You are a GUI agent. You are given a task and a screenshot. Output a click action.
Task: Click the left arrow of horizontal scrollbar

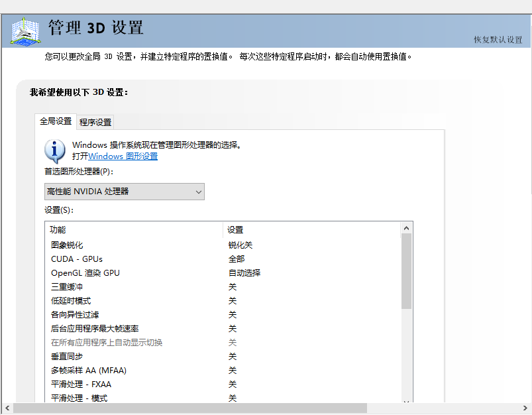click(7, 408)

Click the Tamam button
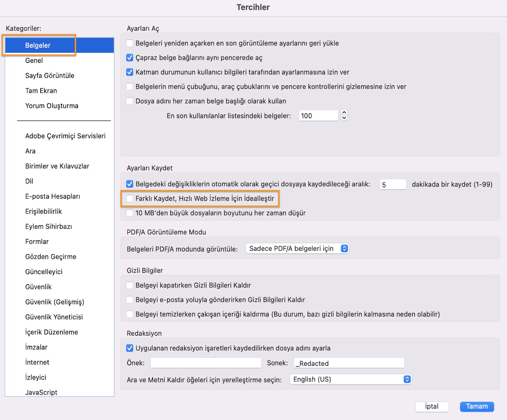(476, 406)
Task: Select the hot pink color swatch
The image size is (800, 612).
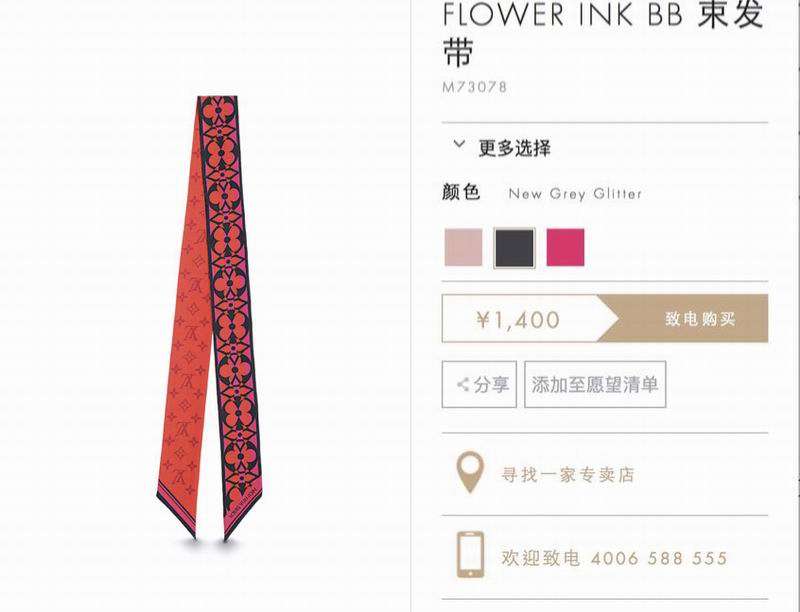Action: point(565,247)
━━━━━━━━
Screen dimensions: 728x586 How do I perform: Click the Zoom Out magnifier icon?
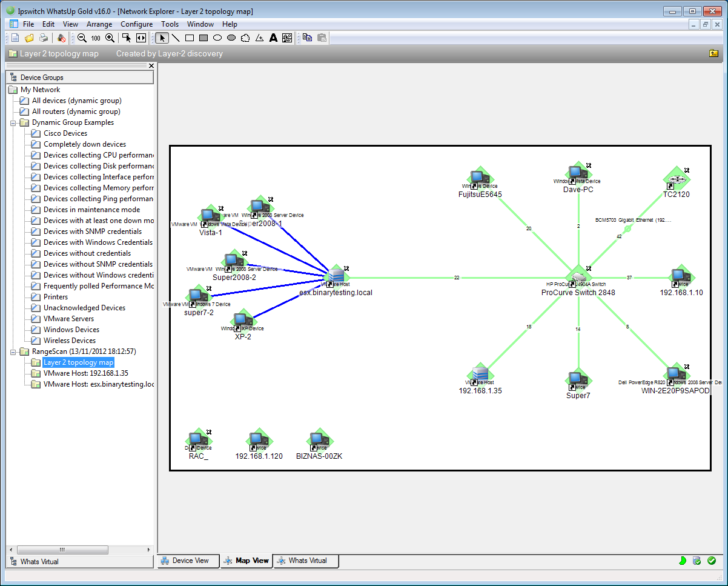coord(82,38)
━━━━━━━━
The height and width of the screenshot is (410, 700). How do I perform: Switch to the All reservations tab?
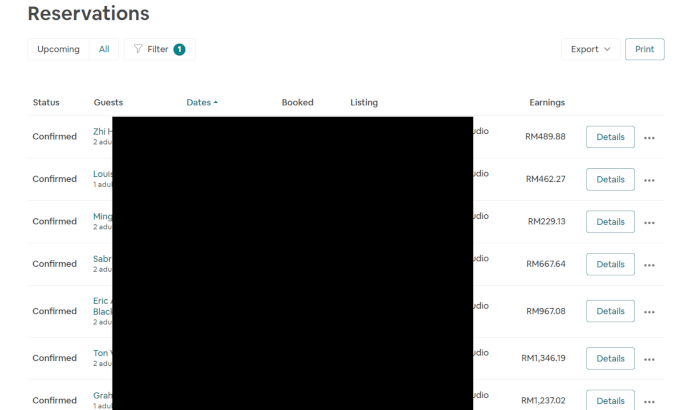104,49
━━━━━━━━
What you need to do – Look back at the data above, then output exactly the lines from the line holding "You are a GUI" up to and including the line holding "Task: Select the hot pink color swatch". Leave out the pictures.

Task answer –
You are a GUI agent. You are given a task and a screenshot. Output a click action.
Task: Click the left arrow of horizontal scrollbar

click(7, 408)

Click the Tamam button
(476, 406)
Task: Select the hot pink color swatch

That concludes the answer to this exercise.